→ Excerpt:
>> BEGIN

Can data science save social media?
Bob Ackerman Jr.
Contributor
Robert Ackerman Jr. is the founder and a managing director of Allegis Capital, an early-stage cybersecurity venture firm, and a founder of DataTribe, a startup “studio” for fledgling cyber startups staffed by former government technology innovators and cybersecurity professionals.
More posts by this contributor
- The Trump team has failed to address the nation’s mounting cybersecurity threats
- Changing the security landscape for entrepreneurs
The unfettered internet is too often used for malicious purposes and is frequently woefully inaccurate. Social media — especially Facebook — has failed miserably at protecting user privacy and blocking miscreants from sowing discord.
That’s why CEO Mark Zuckerberg was just forced to testify about user privacy before both houses of Congress. And now governmental regulation of Facebook and other social media appears to be a fait accompli.
At this key juncture, the crucial question is whether regulation — in concert with Facebook’s promises to aggressively mitigate its weaknesses — will correct the privacy abuses and continue to fulfill Facebook’s goal of giving people the power to build transparent communities, bringing the world closer together?
The answer is maybe.
What has not been said is that Facebook must embrace data science methodologies initially created in the bowels of the federal government to help protect its two billion users. Simultaneously, Facebook must still enable advertisers — its sole source of revenue — to get the user data required to justify their expenditures.
Specifically, Facebook must promulgate and embrace what is known in high-level security circles as homomorphic encryption (HE), often considered the “Holy Grail” of cryptography, and data provenance (DP). HE would enable Facebook, for example, to generate aggregated reports about its user psychographic profiles so that advertisers could still accurately target groups of prospective customers without knowing their actual identities.
Meanwhile, data provenance — the process of tracing and recording true identities and the origins of data and its movement between databases — could unearth the true identities of Russian perpetrators and other malefactors, or at least identify unknown provenance, adding much-needed transparency in cyberspace.
Both methodologies are extraordinarily complex. IBM and Microsoft, in addition to the National Security Agency, have been working on HE for years, but the technology has suffered from significant performance challenges. Progress is being made, however. IBM, for example, has been granted a patent on a particular HE method — a strong hint it’s seeking a practical solution — and last month proudly announced that its rewritten HE encryption library now works up to 75 times faster. Maryland-based ENVEIL, a startup staffed by the former NSA HE team, has broken the performance barriers required to produce a commercially viable version of HE, benchmarking millions of times faster than IBM in tested use cases.
How homomorphic encryption would help Facebook
HE is a technique used to operate on and draw useful conclusions from encrypted data without decrypting it, simultaneously protecting the source of the information. It is useful to Facebook because its massive inventory of personally identifiable information is the foundation of the economics underlying its business model. The more comprehensive the data sets about individuals, the more precisely advertising can be targeted.

>> END

→ Tasks and exercises:
**a)** Reproduce the passage of the social media article from "The answer is" to "their actual identities.".
**b)** According to the social media article, how much faster does IBM's rewritten homomorphic encryption library work?

→ Supplied material:
>> BEGIN

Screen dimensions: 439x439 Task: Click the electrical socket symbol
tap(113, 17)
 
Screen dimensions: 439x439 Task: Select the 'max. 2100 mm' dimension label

>> END

→ Responses in order:
**a)**
The answer is maybe.
What has not been said is that Facebook must embrace data science methodologies initially created in the bowels of the federal government to help protect its two billion users. Simultaneously, Facebook must still enable advertisers — its sole source of revenue — to get the user data required to justify their expenditures.
Specifically, Facebook must promulgate and embrace what is known in high-level security circles as homomorphic encryption (HE), often considered the “Holy Grail” of cryptography, and data provenance (DP). HE would enable Facebook, for example, to generate aggregated reports about its user psychographic profiles so that advertisers could still accurately target groups of prospective customers without knowing their actual identities.

**b)** Up to 75 times faster.